> [EXERCISE OBJECTIVE] Copy out exactly the lines beginning with the one that contains "This screenshot has width=706, height=1568." and ending at the last line of the listing, skipping any pictures.

Top of INPUT FOR THIS TASK

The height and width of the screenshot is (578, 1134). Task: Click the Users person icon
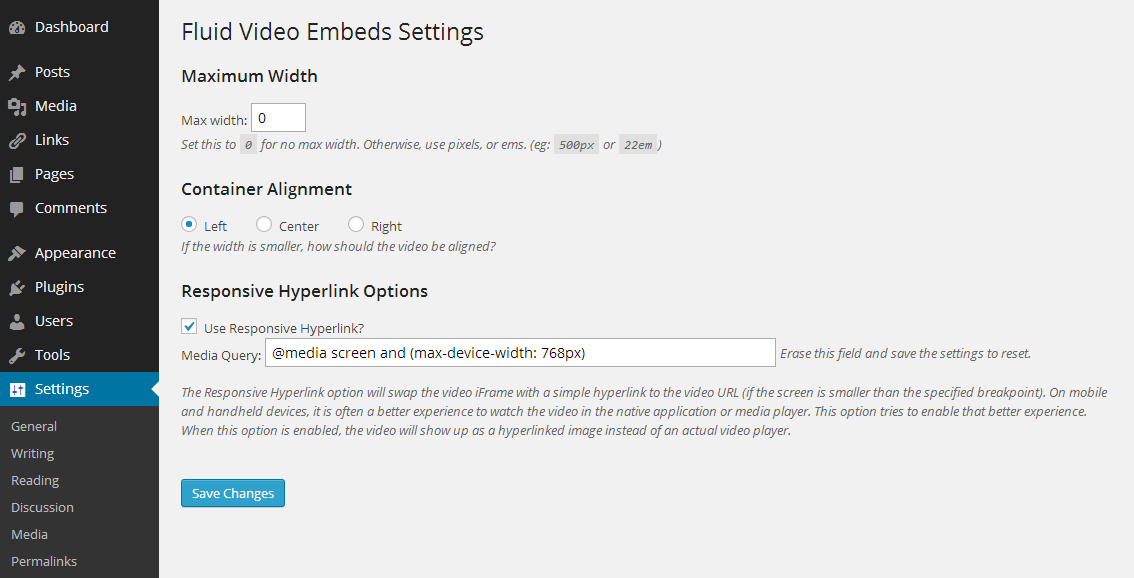[17, 322]
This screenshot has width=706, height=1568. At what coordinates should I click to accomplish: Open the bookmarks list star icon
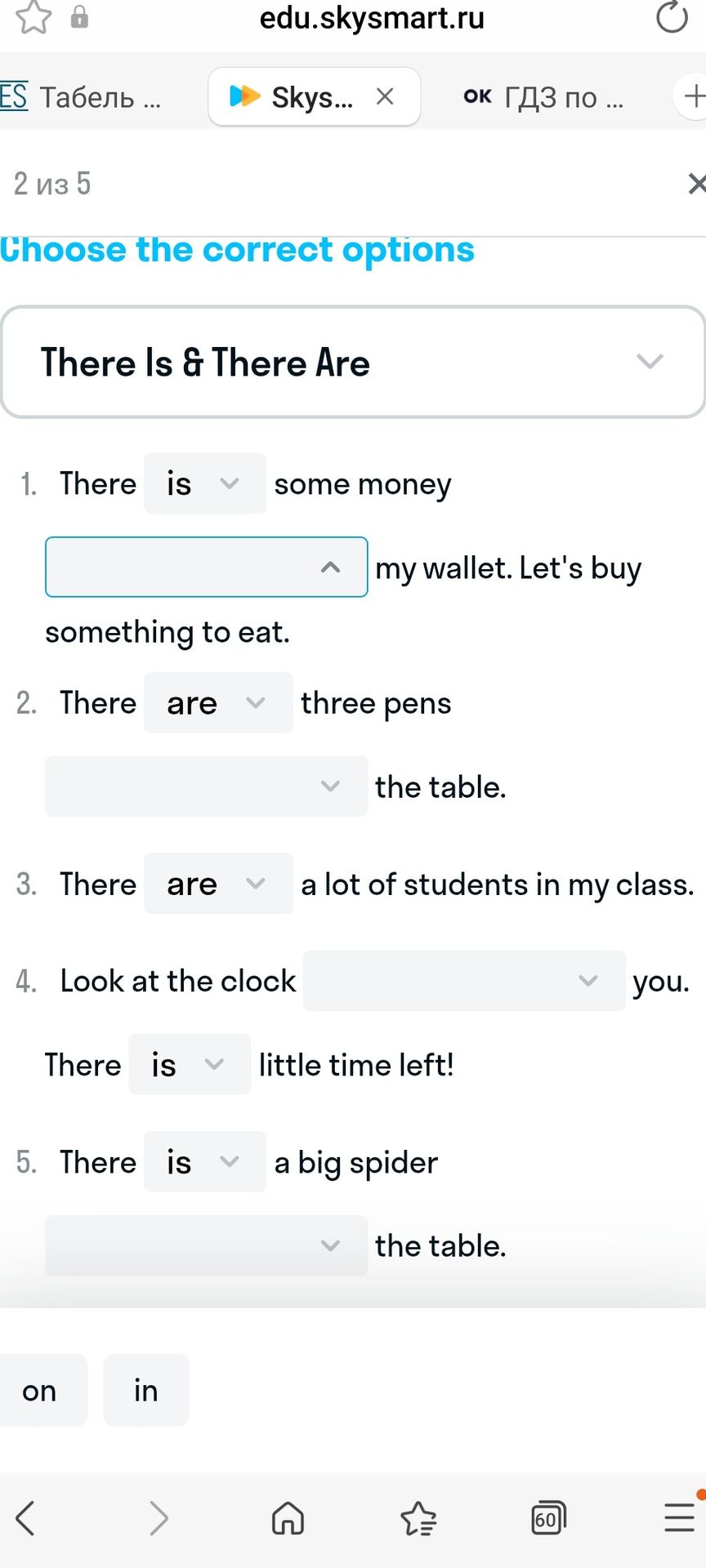(418, 1518)
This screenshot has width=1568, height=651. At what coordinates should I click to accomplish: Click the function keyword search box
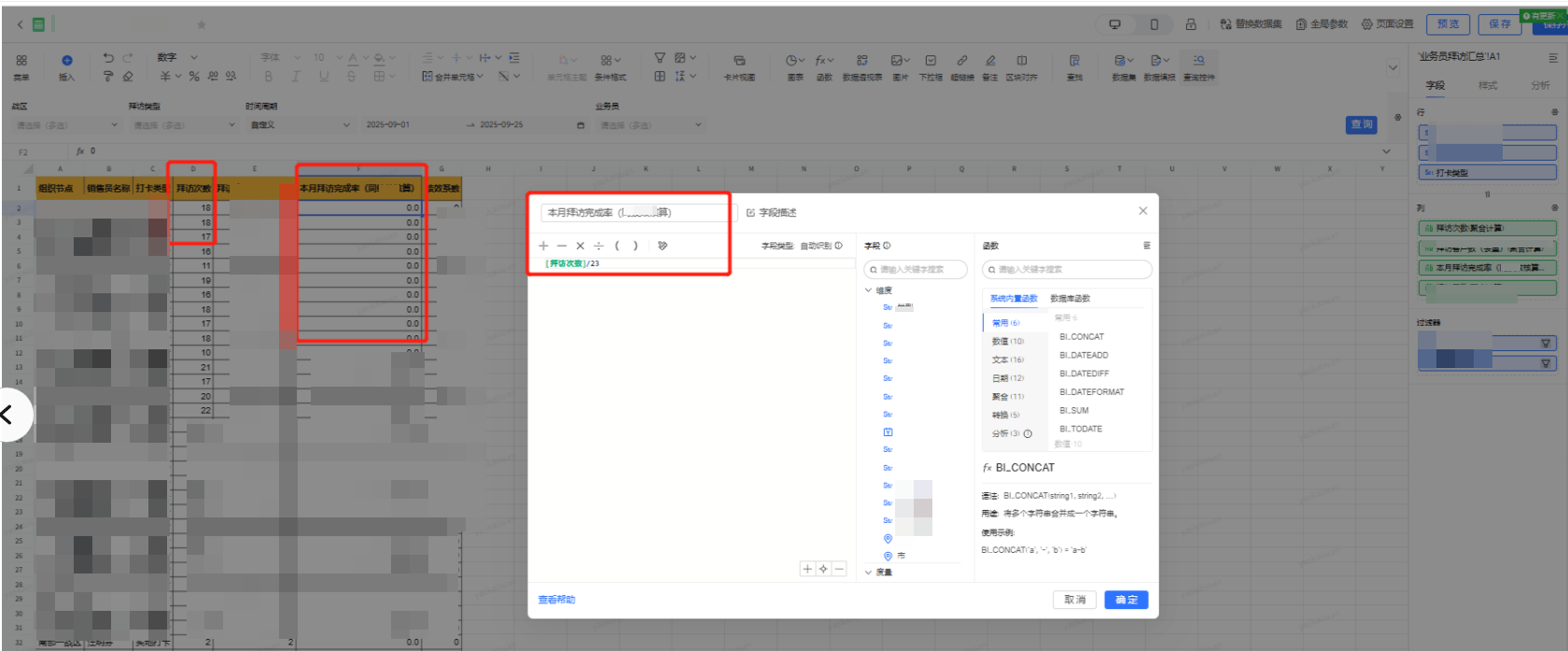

Bottom of INPUT FOR THIS TASK

> [EXERCISE RESPONSE]
This screenshot has width=706, height=1568. At what coordinates should I click to accomplish: Open the bookmarks list star icon
(418, 1518)
This screenshot has width=1568, height=651. At what coordinates should I click to accomplish: Click the function keyword search box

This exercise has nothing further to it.